Menendez Tells NJans Frustrated with Unwanted, Pernicious Robocalls: ‘If It’s Uncle Sam, HANG UP; It’s a SCAM’

Menendez Tells NJans Frustrated with Unwanted, Pernicious Robocalls: ‘If It’s Uncle Sam, HANG UP; It’s a SCAM’

Senator fights to kill provision in new federal budget allowing debt collectors to circumvent consumer protections to collect federally backed loans, taxes


NEWARK, NJ – As local law enforcement battle an increase in calls from scam artists posing as agents of the IRS demanding payment of alleged back taxes, U.S. Senator Bob Menendez today warned the public of a provision buried in the federal budget agreement that will allow federal agencies or third-party companies to call individuals to collect debt owed to or backed by the Federal government, including back taxes, student and federal loans.  Menendez is fighting to kill this provision which he says will do more harm than good.  

“People must be protected from over-the-phone predators trying to steal your money,” said Sen.

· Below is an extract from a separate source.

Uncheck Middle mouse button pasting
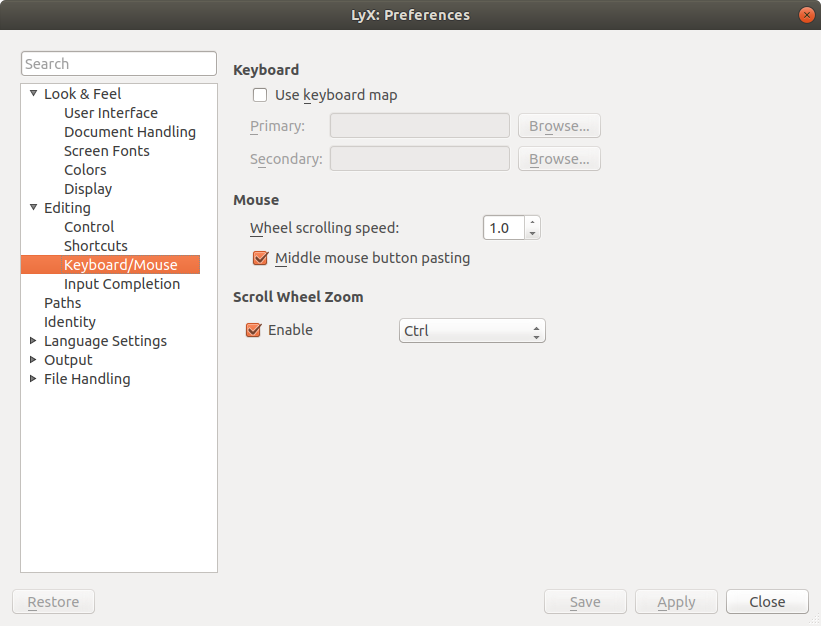The image size is (821, 626). [260, 258]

Menendez.  “Not only does this budget provision open the flood gates to more nuisance phone calls interrupting dinner and family time, but it blurs the line between what is legit and what is a complete and utter fraud.  It erodes the work we’ve done to better protect people from unwanted phone calls, like pushing for increased ‘Do Not Call’ protections, it leads to confusion and—worst of all—it unnecessarily increases the risk of falling victim to a scam.” 

Menendez was joined by Linden Police Capt. James Sarnicki, Leonia Police Chief Thomas Rowe and Det. Michael Jennings, and Linda Maiorana, a constituent from Bloomfield who received several phony IRS robocalls.  

“I, myself, received numerous phone calls from a female claiming to be with the IRS stating that I owed large sums of money and that if I didn’t call back and make arrangements for payment, a lawsuit would be instituted against me,” Ms. Maiorana said.  “These calls were over a three-to-four-day period.” 

Last month, a 44-year-old Linden woman lost $5,100 to a caller claiming to be working for the IRS.  In September, Leonia Police successfully apprehended two suspects allegedly implicated in IRS phone scams.  In their community outreach, both departments have been advising their residents that the federal government won’t call you to collect money, and anyone who says they are is a fraud.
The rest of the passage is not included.